Excerpted text
******************************

Today's soundtrack is Petra: Petra Praise: The Rock Cries Out, the first Petra Praise album. Released in 1989, it's an arena-rock take on what were at that time contemporary worship songs; it was revolutionary for its day!
This afternoon, I'm learning about the Laws of Logarithms.
Power Rule
The first law is the Law of Logarithms for Powers, which applies to logarithms for any base. It states that logₐxⁿ = nlogₐx. The restrictions are as follows: x∈ℝ, n∈ℝ, x > 0, a > 0, and a ≠ 1.
We can use the Power Rule to solve exponential equations. This is especially handy in cases where it is difficult to convert the two sides' arguments to the same base. Here's how to do it:
How to use the Power Rule to solve exponential equations
Take the log of both sides
3ˣ = 14 becomes log3ˣ = log14
Apply the Power Rule to bring down the exponents
log3ˣ = log14 becomes xlog3 = log14
Isolate the variable
Divide both sides by the log value on the side where the variable is
(xlog3 = log14) / log3 cancels log3 out on the left, giving us x = (log14/log3)

******************************

Data section

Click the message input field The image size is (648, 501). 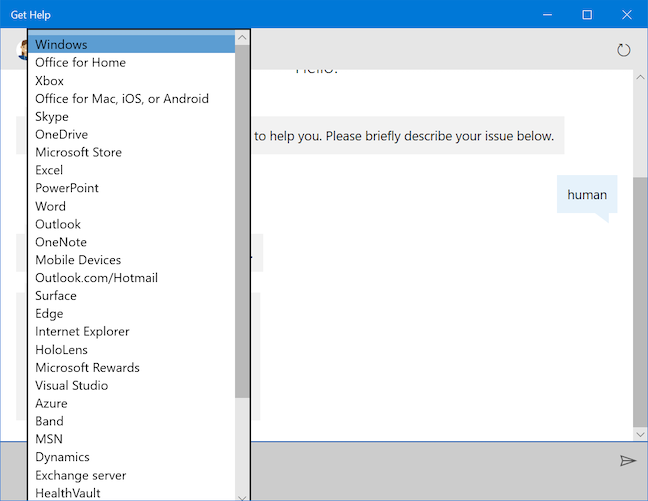(430, 461)
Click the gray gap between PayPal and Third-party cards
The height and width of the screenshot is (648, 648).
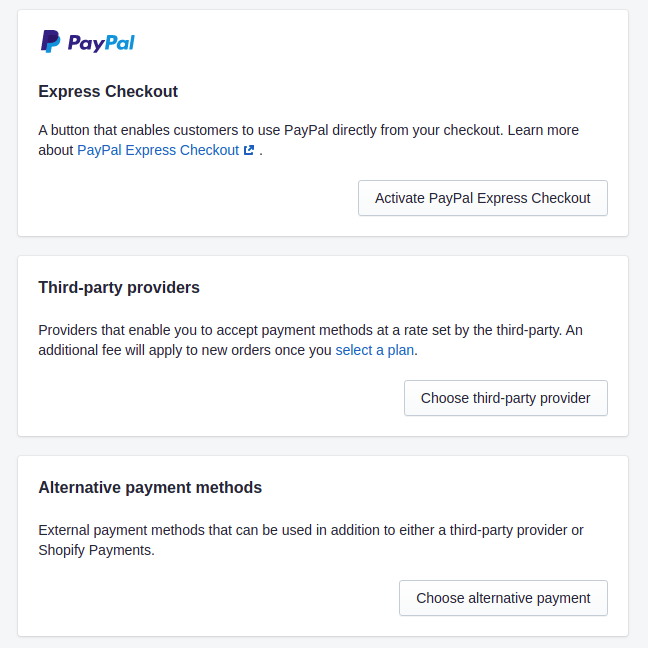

******************************

Requirement A
Repeat the part of the post on the Laws of Logarithms between "We can use the" and "x = (log14/log3)", inclusive.
Requirement B
Go on with the post on the Laws of Logarithms, picking up right after its final line.

Output A
We can use the Power Rule to solve exponential equations. This is especially handy in cases where it is difficult to convert the two sides' arguments to the same base. Here's how to do it:
How to use the Power Rule to solve exponential equations
Take the log of both sides
3ˣ = 14 becomes log3ˣ = log14
Apply the Power Rule to bring down the exponents
log3ˣ = log14 becomes xlog3 = log14
Isolate the variable
Divide both sides by the log value on the side where the variable is
(xlog3 = log14) / log3 cancels log3 out on the left, giving us x = (log14/log3)

Output B
Solve using technology
log14/log3 = 2.402173503; thus, x = 2.402173503
We can basically the same method to quickly find values of uncommon logarithms. If given log19=x, we could simply type in [LOG](19) in our calculator and be done with it. But what if we are asked to find log₄19=x? We can't just type a four into the equation; it doesn't work. What we do instead is divide the logarithm of the argument by the logarithm of the base (log19/log4). This concept leads us to the next rule, the Change of Base Rule for Logarithms, which states that logₓa=(log₁₀a/log₁₀x). This rule allows us to find the logarithm of an uncommon base. Let's see how it works:
How to use the Change of Base Rule to find the logarithm of an uncommon base
Convert from logarithmic form to exponential form
log₄19=x becomes 19=4ˣ
Take the log of both sides
log4ˣ = log19
Bring down the exponent(s)
xlog4 = log19
Isolate the variable through division
[(xlog4 = log19) / log4] = [x=(log19/log4)]
Next, let's look at the Law of Logarithms for Multiplication. This law tells us that logₐxy=logₐx+logₐy. So, if we are asked to find the solution to log(3.2 x 4), it will be the same solution as we would get for log3.2 + log4. Once again, our restrictions apply: a > 0, and a ≠ 1.
If asked to write log8 as a sum of two logarithms, we know that two logarithms added together equal a single multiplied logarithm. 8 can be divided by 4 and 2; thus, log4 + log2 = log8.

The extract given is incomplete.